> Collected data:
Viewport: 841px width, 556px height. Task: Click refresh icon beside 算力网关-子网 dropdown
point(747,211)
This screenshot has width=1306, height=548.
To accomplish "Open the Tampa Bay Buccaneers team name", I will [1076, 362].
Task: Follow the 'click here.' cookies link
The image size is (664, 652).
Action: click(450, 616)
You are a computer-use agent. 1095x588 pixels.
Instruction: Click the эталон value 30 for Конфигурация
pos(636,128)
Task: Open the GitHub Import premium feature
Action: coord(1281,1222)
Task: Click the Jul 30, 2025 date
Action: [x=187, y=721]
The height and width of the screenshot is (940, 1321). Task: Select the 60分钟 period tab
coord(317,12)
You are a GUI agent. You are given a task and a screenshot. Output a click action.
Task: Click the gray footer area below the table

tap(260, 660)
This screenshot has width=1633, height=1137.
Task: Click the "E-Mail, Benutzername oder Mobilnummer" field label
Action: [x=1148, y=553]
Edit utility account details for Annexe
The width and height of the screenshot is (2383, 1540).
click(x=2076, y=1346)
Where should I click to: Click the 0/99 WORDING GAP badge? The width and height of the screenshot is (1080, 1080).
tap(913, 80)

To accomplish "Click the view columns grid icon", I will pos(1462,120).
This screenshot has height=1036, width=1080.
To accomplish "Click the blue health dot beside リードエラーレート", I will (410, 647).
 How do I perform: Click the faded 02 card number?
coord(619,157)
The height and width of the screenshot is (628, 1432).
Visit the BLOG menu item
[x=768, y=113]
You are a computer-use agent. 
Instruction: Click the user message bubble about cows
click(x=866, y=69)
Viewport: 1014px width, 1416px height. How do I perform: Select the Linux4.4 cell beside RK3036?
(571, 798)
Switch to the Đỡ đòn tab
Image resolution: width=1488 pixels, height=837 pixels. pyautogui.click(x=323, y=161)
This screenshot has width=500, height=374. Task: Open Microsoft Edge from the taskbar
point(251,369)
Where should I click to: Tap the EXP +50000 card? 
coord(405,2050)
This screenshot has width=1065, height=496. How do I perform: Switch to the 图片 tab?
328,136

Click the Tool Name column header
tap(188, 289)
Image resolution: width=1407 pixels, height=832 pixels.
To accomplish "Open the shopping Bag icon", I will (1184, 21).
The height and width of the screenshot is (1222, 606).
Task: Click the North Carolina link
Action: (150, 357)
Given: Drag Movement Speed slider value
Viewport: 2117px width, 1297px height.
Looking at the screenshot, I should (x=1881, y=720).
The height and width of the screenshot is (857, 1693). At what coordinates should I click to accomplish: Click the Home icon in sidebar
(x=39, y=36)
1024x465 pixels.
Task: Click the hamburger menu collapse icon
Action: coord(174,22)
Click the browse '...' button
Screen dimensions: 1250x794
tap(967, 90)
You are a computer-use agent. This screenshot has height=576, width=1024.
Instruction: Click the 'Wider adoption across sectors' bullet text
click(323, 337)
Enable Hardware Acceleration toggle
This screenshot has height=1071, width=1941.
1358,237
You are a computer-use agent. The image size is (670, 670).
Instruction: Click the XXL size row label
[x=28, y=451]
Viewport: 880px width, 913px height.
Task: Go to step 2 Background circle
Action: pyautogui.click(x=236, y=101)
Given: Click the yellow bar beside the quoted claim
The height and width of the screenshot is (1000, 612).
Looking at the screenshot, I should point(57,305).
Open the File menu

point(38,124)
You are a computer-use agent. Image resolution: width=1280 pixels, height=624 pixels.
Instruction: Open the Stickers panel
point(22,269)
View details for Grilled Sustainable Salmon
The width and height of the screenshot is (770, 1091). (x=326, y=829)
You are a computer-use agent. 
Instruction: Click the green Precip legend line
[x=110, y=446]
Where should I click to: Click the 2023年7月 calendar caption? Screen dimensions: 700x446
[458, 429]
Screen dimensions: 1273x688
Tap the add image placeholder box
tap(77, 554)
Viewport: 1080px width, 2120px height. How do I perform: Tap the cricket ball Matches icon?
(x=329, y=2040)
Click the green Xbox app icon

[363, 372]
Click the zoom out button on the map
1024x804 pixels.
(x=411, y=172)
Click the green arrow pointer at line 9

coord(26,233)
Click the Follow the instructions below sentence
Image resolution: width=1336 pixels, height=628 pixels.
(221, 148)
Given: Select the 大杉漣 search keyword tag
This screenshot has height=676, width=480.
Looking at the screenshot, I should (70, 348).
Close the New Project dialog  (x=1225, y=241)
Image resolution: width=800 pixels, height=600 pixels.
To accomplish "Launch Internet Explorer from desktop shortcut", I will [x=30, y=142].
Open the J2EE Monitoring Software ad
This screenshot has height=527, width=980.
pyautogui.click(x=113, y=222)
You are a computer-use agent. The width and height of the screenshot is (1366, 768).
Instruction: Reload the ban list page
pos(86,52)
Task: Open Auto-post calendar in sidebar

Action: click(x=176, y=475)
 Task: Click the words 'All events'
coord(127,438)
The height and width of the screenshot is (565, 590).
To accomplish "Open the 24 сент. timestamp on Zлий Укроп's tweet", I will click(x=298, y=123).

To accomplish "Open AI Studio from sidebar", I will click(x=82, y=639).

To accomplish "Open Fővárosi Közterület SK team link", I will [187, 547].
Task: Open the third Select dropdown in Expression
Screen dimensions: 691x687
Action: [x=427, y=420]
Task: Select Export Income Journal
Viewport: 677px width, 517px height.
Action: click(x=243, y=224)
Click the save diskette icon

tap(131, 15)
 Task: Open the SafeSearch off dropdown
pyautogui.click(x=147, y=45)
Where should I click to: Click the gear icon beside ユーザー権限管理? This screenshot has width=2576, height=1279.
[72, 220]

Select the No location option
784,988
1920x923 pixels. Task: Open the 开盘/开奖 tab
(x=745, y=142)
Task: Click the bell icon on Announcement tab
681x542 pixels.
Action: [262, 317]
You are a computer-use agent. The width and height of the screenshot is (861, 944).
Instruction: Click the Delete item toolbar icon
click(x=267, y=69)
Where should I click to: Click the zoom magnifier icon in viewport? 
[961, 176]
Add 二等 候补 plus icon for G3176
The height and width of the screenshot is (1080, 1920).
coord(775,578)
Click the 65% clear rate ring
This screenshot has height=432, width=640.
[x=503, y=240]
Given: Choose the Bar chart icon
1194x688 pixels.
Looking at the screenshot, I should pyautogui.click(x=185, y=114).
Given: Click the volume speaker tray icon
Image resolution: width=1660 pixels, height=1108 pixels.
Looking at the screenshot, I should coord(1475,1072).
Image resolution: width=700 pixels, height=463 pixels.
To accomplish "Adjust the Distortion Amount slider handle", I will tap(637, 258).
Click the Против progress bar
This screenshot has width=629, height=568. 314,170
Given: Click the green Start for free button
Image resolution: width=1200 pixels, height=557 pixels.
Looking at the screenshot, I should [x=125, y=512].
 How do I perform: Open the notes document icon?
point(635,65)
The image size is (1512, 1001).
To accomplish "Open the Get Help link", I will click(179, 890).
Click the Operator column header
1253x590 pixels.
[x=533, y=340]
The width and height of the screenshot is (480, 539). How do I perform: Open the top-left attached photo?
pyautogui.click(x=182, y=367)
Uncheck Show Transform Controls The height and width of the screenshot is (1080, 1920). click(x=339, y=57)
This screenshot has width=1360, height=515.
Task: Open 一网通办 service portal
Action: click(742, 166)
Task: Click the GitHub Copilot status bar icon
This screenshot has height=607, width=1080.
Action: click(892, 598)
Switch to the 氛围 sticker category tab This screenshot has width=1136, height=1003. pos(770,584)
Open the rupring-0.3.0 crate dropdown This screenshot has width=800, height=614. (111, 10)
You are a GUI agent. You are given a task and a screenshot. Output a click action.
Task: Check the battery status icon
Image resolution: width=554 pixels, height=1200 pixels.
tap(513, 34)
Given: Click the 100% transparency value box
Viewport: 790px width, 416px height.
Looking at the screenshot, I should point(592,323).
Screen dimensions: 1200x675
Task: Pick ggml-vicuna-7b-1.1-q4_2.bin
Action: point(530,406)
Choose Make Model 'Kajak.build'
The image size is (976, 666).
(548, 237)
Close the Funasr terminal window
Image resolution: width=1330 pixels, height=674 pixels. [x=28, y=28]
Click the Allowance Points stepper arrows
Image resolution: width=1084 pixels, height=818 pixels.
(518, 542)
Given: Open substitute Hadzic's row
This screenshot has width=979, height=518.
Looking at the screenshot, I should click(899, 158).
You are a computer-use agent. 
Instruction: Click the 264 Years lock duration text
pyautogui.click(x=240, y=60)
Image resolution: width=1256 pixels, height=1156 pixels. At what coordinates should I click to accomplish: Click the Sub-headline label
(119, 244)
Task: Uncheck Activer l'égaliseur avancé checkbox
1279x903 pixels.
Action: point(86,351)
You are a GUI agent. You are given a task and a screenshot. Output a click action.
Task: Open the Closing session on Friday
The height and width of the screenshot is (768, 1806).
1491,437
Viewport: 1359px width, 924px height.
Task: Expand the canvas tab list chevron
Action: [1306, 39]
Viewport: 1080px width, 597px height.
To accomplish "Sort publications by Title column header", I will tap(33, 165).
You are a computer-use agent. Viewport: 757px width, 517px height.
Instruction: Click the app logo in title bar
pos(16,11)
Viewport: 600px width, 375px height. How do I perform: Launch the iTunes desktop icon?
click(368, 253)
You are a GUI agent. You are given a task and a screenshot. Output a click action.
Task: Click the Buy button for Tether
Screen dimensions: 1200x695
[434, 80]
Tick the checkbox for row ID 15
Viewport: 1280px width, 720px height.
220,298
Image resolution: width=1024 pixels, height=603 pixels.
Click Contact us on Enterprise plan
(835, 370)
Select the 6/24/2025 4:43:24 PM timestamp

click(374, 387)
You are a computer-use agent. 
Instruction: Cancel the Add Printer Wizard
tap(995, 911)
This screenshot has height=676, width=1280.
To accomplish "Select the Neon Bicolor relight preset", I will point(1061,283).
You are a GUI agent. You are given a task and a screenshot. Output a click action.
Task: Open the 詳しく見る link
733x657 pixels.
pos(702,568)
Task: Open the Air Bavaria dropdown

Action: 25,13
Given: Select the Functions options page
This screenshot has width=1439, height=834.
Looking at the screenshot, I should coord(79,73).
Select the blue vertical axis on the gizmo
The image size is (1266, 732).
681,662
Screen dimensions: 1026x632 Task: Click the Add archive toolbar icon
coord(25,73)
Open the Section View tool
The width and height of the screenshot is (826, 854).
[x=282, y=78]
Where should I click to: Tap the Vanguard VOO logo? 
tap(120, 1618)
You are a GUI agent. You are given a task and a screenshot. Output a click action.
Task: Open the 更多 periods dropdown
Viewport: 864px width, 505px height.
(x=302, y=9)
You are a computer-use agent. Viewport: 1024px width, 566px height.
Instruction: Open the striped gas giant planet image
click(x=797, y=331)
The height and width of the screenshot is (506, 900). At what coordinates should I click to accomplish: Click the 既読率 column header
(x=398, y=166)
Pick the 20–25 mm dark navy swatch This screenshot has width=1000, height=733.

> Task description: Above are some records; copy exactly the lines from the one with "Select the No location option" through the one with "Switch to the 氛围", both included, and no others.

> Result of this task:
Select the No location option
784,988
1920x923 pixels. Task: Open the 开盘/开奖 tab
(x=745, y=142)
Task: Click the bell icon on Announcement tab
681x542 pixels.
Action: [262, 317]
You are a computer-use agent. The width and height of the screenshot is (861, 944).
Instruction: Click the Delete item toolbar icon
click(x=267, y=69)
Where should I click to: Click the zoom magnifier icon in viewport? 
[961, 176]
Add 二等 候补 plus icon for G3176
The height and width of the screenshot is (1080, 1920).
coord(775,578)
Click the 65% clear rate ring
This screenshot has height=432, width=640.
[x=503, y=240]
Given: Choose the Bar chart icon
1194x688 pixels.
Looking at the screenshot, I should pyautogui.click(x=185, y=114).
Given: Click the volume speaker tray icon
Image resolution: width=1660 pixels, height=1108 pixels.
Looking at the screenshot, I should coord(1475,1072).
Image resolution: width=700 pixels, height=463 pixels.
To accomplish "Adjust the Distortion Amount slider handle", I will tap(637, 258).
Click the Против progress bar
This screenshot has width=629, height=568. 314,170
Given: Click the green Start for free button
Image resolution: width=1200 pixels, height=557 pixels.
Looking at the screenshot, I should [x=125, y=512].
 How do I perform: Open the notes document icon?
point(635,65)
The image size is (1512, 1001).
To accomplish "Open the Get Help link", I will click(179, 890).
Click the Operator column header
1253x590 pixels.
[x=533, y=340]
The width and height of the screenshot is (480, 539). How do I perform: Open the top-left attached photo?
pyautogui.click(x=182, y=367)
Uncheck Show Transform Controls The height and width of the screenshot is (1080, 1920). click(x=339, y=57)
This screenshot has width=1360, height=515.
Task: Open 一网通办 service portal
Action: click(742, 166)
Task: Click the GitHub Copilot status bar icon
This screenshot has height=607, width=1080.
Action: click(892, 598)
Switch to the 氛围 sticker category tab This screenshot has width=1136, height=1003. pos(770,584)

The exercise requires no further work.